Filtering many worlds
Although the E-Filter flopped at outsmarting the Dow Jones average, it proved useful in operations research. In 1973, Lambda physicist Gary Lucas wrote “Cassandra, A Prototype Non-Linear Bayesian Filter for Reentry Vehicle Tracking.” Thirty-five years later, he enthusiastically diagramed his missile tracking system on a white board in his home office, which overlooks a lake in a forested area near Fairfax, Virginia. Talking to Lucas about operations research is the next best thing to talking to Everett himself, as the two men were intellectually in tune and very close.
Lucas spent part of his childhood at Los Alamos, where his father was a machinist working on the Manhattan Project. He came to Lambda in 1968 with a freshly pressed doctorate in theoretical physics from Yale. In one of their first conversations, Everett asked him to solve a series of tricky mathematical puzzles, and was delighted when he did so with alacrity. “Life was a game to Hugh,” says Lucas, echoing so many others.
Lucas says that Everett ignored men with whom he could not compete intellectually; and women were simply prey.
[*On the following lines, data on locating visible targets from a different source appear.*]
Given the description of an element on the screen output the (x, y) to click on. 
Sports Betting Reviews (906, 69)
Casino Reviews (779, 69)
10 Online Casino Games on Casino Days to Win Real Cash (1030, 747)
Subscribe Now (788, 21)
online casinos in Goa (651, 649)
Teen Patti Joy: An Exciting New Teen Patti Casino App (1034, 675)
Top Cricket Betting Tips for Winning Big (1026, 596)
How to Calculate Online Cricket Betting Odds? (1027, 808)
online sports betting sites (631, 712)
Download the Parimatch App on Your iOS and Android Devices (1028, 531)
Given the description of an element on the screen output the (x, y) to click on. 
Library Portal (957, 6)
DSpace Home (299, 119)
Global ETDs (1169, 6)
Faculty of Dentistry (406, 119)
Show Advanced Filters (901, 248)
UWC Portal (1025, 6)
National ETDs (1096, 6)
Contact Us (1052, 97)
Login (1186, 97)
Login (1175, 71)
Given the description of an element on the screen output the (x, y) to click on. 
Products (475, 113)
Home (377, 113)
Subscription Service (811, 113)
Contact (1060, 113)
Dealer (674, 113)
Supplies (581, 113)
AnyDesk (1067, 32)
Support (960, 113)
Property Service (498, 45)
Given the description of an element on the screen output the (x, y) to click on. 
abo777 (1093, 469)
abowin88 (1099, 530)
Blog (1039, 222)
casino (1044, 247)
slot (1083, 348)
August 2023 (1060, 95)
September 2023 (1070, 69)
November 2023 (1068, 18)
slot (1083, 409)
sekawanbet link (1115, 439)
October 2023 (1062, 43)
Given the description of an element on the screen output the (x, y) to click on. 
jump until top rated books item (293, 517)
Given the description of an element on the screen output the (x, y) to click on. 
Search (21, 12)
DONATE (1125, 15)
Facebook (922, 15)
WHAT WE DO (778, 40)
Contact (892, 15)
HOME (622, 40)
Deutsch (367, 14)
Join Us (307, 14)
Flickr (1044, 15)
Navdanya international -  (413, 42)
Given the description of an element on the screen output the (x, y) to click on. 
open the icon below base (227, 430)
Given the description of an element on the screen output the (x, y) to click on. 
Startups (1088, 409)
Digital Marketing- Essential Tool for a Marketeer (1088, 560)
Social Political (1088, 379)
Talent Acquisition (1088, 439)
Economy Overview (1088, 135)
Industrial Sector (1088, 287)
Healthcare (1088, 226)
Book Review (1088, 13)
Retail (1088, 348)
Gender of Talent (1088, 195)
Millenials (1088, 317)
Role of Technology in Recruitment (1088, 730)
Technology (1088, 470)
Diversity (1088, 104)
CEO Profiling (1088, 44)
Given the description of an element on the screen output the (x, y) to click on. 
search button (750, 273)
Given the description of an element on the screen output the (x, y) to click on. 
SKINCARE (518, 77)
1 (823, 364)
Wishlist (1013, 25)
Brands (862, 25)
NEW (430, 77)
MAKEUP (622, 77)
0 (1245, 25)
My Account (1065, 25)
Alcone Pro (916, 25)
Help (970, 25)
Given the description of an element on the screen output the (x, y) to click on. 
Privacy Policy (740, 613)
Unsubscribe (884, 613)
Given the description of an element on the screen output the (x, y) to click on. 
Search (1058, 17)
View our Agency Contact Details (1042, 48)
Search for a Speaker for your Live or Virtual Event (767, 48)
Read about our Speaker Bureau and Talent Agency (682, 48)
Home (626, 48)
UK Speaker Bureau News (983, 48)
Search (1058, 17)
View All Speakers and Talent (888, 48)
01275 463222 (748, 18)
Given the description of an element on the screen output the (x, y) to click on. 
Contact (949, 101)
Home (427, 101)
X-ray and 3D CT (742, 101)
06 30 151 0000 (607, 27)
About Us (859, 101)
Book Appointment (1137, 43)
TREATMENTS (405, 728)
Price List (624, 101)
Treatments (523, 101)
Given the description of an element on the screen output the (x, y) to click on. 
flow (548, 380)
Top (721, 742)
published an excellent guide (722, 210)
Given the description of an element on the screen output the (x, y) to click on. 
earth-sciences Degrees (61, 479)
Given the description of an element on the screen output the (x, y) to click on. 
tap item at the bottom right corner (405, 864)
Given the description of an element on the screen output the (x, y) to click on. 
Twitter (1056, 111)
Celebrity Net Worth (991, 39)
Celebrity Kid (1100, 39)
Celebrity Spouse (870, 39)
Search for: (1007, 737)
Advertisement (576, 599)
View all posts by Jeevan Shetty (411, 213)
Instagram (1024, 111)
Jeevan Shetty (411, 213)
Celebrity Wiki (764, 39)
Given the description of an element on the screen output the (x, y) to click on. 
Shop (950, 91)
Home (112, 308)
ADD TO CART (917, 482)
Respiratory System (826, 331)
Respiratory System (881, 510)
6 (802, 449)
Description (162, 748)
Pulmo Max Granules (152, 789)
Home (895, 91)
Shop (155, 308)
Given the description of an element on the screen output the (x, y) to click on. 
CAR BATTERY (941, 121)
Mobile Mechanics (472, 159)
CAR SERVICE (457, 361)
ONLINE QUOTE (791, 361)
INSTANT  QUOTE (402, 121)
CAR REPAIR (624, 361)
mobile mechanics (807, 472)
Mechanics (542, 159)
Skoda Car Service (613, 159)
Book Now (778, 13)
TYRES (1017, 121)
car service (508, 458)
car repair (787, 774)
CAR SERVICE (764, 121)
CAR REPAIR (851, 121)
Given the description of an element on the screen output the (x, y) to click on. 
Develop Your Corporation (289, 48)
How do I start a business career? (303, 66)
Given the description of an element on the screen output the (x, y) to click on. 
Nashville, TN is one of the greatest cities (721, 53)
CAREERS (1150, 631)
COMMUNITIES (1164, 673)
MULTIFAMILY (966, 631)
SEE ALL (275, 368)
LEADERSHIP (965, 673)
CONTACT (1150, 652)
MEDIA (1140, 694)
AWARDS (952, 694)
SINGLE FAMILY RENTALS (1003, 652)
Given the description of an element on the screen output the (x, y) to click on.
For example, on a business trip to Puerto Rico, he propositioned an employee with whom Lucas was having an affair. Frantic to escape her amorous boss, she telephoned Lucas, who flew overnight to Puerto Rico, joining her in time for breakfast. When Everett walked into the restaurant for his omelet, he did a double take and grinned at the lovers—win some, lose some.
On Fridays, after work, Lambda traditionally hosted a sherry hour for employees and clients that often lasted past midnight. Lucas spent many an hour sipping sherry and chatting with Everett about operations research. Although they did not talk about his many w
orlds theory, Lucas says that he has a good idea of how his friend felt about it:
He thought that what he did was cool beyond belief, outrageously outside the nine dots. It tickled him to the core that it was at odds with what everyone had thought at the time. It challenged the authorities in physics, which gave him a quiet satisfaction. And it provided a simple, unarguable explanation for a fundamental problem in physics, which pleased him intellectually. He didn’t know if it was true, and to a considerable degree he didn’t care. It was all great fun. But when Bohr and friends strongly opposed the theory, he became invested in it and identified with it. He was not used to losing. He was also not used to living in the real world. It had all been a game for him. He couldn’t handle that. He broke it off and started a new life.
Cassandra calling
During the Cold War, scientists were (and remain) daunted by the complexity of shooting at incoming ballistic missiles. Using radar and computers to accurately predict the continuous trajectory of a missile speeding thousands of miles an hour with enough accuracy to destroy it with another speeding missile seemed impossible. First, the incoming missiles did not fly linearly, i.e. they could be programmed to weave and duck and dodge and launch multiple warheads and scatter decoys. Second, in Everett’s day computers did not possess enough memory and brain power to calculate all of the alternative trajectories—deviations from a smooth flight path—in time to launch an interceptor. Prior to Cassandra, predictive tracking filters were linear-thinking machines, hence they were practically useless when faced with maneuvering aircraft or flocks of reentry warheads. Assembling Cassandra from the corpse of Predictor, Lucas connected the problem of tracking average fluctuations in stock prices to the problem of predicting missile trajectories.